Interesting fact: This movie is rumored to be the inspiration for murdered actress Elizabeth Short’s nickname “The Black Dahlia”.

Also, if you are a Ginger Rogers fan like me, make sure your DVR is ready to go on April 8. TCM will be showing several of Ginger’s early films, most of which are not on DVD. I’m extremely excited because I haven’t seen a few of them and one of my goals in life is to see all of her films. Currently, I’ve seen forty of her seventy-five films.

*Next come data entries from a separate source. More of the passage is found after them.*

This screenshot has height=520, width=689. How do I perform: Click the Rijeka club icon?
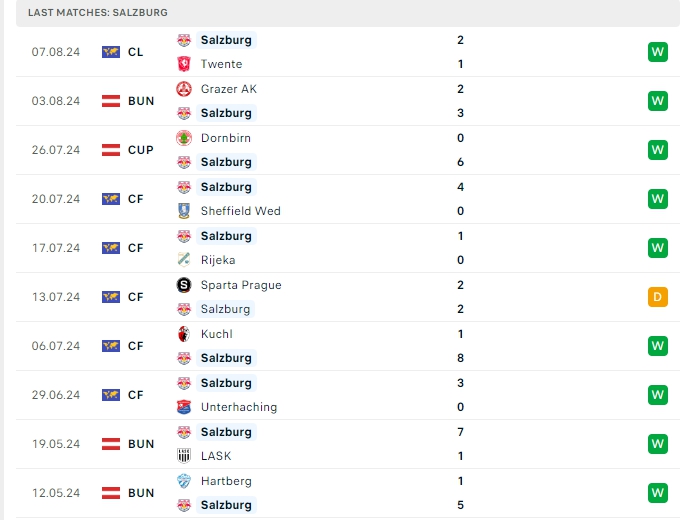(x=184, y=260)
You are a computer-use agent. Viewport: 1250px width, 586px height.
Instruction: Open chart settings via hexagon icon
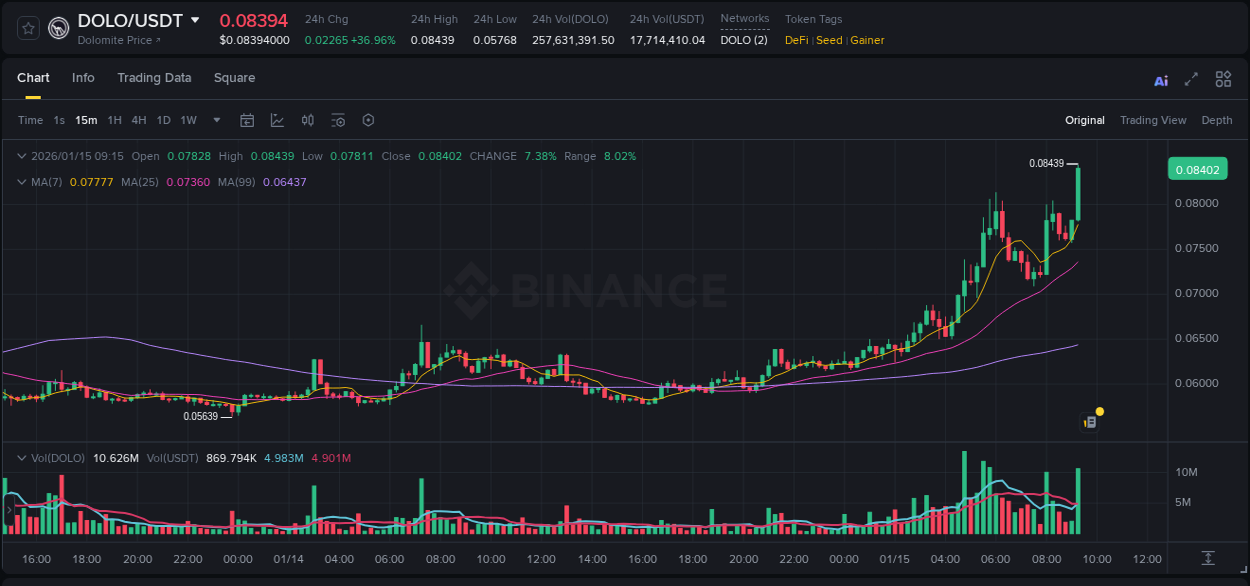pyautogui.click(x=368, y=120)
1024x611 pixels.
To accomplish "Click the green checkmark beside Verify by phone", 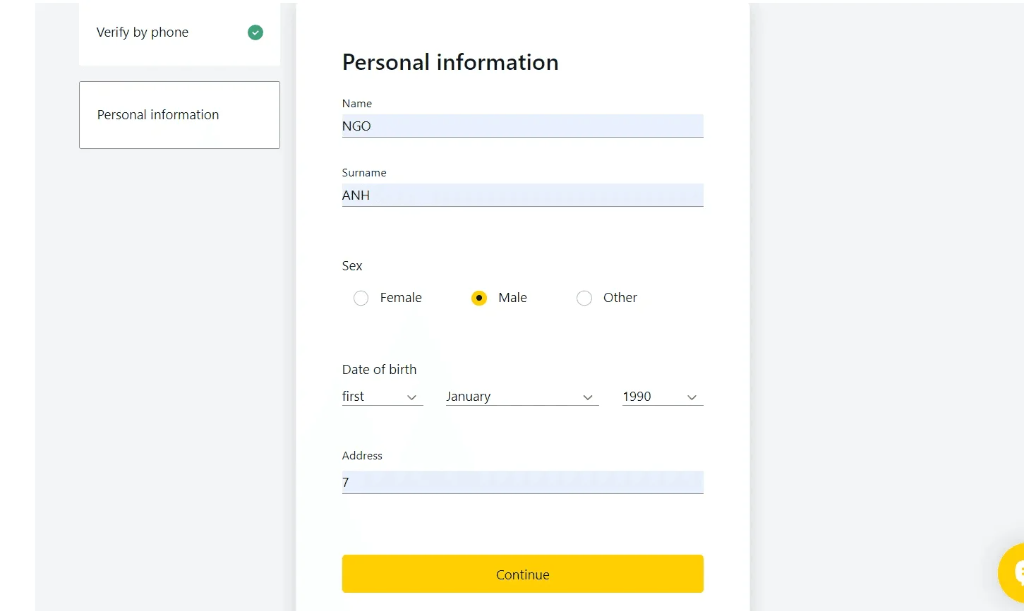I will point(255,32).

TCM will be showing the following:

Suicide Fleet (1931)
Carnival Boat (1932)
The Tip-Off (1932)
You Said a Mouthful (1932)
Professional Sweetheart (1933)
In Person (1935)
Star of Midnight (1935)


Kate Gabrielle said...

I hadn't opened my April Now Playing for highlighting yet, so I was shocked to see that wonderful Ginger Rogers lineup you listed!! I can't wait! I love her early films, and they really just don't get shown enough. DVR is set, and ready to go :)

Robby Cress said...

It's amazing that Ginger Rogers has made as many movies as she has. I've seen quite a few, especially her pairings with Astaire, but I have so many more to see!

Rupert Alistair said...

Noting The Blue Dahlia; I'm so glad to see Turner Classic Movies showing more and more films from Paramount. Since AMC went commercial(and lowered the caliber of movies it shows) there's never really been a platform for some of the great Paramount films.

Anonymous said...

Thank you so much for the post! I am very much looking forward to finally having the chance to see "Star of Midnight!" Two of my favorite people, Bill Powell and Ginger, together in the same movie?? Bestill my beating heart! :D

emme said...


I wish, wish, wish that we had cable...only so that I could watch TCM!

I've been a classic movie fan all of my life, so I've watched an enormous amount of classic film...but my sister & I have had to do it the "old-fashioned" way of hunting them down one-by-one. :)

*sigh* Oh, well. The "hunt" over the years has been fun...


Genevieve said...

Kate: I can't wait either! Ginger is absolutely adorable in her earlier films. She had such a cute, squeaky voice.

Robby: She did make quite a few movies in her day! Her films with Astaire are fantastic but do check out some of her solo films. Amazing!

Rupert: Thats so sad about all the Paramount films. I'm glad TCM has been able to get their hands on them so we can enjoy them!

Kitty: No problem! William Powell + Ginger Rogers= Heaven. I haven't seen Star of Midnight for a while so I'll have to watch it again!

Emily: Agreed! I only have access to TCM when I go home for breaks. I have no cable in my room or even a tv : (

Having to hunt down all those movies must be a ton of work! I've found that there many online. There are quite a few on youtube, surf the channel, and hulu.